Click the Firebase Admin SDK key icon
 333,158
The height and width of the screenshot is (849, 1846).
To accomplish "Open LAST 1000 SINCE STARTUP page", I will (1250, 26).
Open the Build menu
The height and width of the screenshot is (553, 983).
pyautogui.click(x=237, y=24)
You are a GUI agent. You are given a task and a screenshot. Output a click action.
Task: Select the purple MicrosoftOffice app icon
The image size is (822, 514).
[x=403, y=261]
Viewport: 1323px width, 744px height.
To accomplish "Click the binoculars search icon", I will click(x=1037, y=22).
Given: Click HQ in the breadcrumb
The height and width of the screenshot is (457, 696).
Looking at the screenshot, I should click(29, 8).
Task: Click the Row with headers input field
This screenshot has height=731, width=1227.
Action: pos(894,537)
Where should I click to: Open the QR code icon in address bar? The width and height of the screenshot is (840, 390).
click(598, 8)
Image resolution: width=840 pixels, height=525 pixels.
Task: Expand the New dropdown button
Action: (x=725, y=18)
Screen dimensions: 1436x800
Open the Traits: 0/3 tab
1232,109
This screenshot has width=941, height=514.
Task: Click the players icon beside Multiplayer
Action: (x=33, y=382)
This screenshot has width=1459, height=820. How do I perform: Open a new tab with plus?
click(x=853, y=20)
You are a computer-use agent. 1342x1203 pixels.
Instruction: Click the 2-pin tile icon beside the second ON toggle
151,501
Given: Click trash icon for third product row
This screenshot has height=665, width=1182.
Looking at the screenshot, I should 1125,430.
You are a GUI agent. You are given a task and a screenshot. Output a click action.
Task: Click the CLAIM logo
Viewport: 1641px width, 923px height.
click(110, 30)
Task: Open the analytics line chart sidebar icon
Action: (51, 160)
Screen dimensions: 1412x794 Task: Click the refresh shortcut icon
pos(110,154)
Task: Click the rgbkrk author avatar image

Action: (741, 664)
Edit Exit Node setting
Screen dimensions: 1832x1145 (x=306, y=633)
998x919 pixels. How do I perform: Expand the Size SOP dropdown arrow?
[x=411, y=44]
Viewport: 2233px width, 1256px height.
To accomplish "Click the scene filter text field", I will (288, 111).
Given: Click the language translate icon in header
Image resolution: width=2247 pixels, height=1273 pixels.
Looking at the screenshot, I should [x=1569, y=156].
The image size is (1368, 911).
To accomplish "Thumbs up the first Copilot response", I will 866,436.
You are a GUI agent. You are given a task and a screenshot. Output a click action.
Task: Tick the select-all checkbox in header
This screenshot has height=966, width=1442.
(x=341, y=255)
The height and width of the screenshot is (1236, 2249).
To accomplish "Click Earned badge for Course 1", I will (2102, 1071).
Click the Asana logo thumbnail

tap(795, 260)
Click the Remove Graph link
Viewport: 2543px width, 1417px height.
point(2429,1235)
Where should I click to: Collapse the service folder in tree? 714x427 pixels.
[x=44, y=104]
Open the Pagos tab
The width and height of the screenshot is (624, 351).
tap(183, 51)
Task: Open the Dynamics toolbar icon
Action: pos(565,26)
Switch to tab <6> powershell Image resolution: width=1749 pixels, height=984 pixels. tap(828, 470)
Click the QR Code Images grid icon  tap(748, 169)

EXERCISE DIRECTIONS>
The entries above hold the needed span. Transcribe exactly the lines from the one with "Given: Click HQ in the breadcrumb" to the one with "Given: Click trash icon for third product row", both included.

WRITTEN ANSWER>
Given: Click HQ in the breadcrumb
The height and width of the screenshot is (457, 696).
Looking at the screenshot, I should click(29, 8).
Task: Click the Row with headers input field
This screenshot has height=731, width=1227.
Action: pos(894,537)
Where should I click to: Open the QR code icon in address bar? The width and height of the screenshot is (840, 390).
click(598, 8)
Image resolution: width=840 pixels, height=525 pixels.
Task: Expand the New dropdown button
Action: (x=725, y=18)
Screen dimensions: 1436x800
Open the Traits: 0/3 tab
1232,109
This screenshot has width=941, height=514.
Task: Click the players icon beside Multiplayer
Action: (x=33, y=382)
This screenshot has width=1459, height=820. How do I perform: Open a new tab with plus?
click(x=853, y=20)
You are a computer-use agent. 1342x1203 pixels.
Instruction: Click the 2-pin tile icon beside the second ON toggle
151,501
Given: Click trash icon for third product row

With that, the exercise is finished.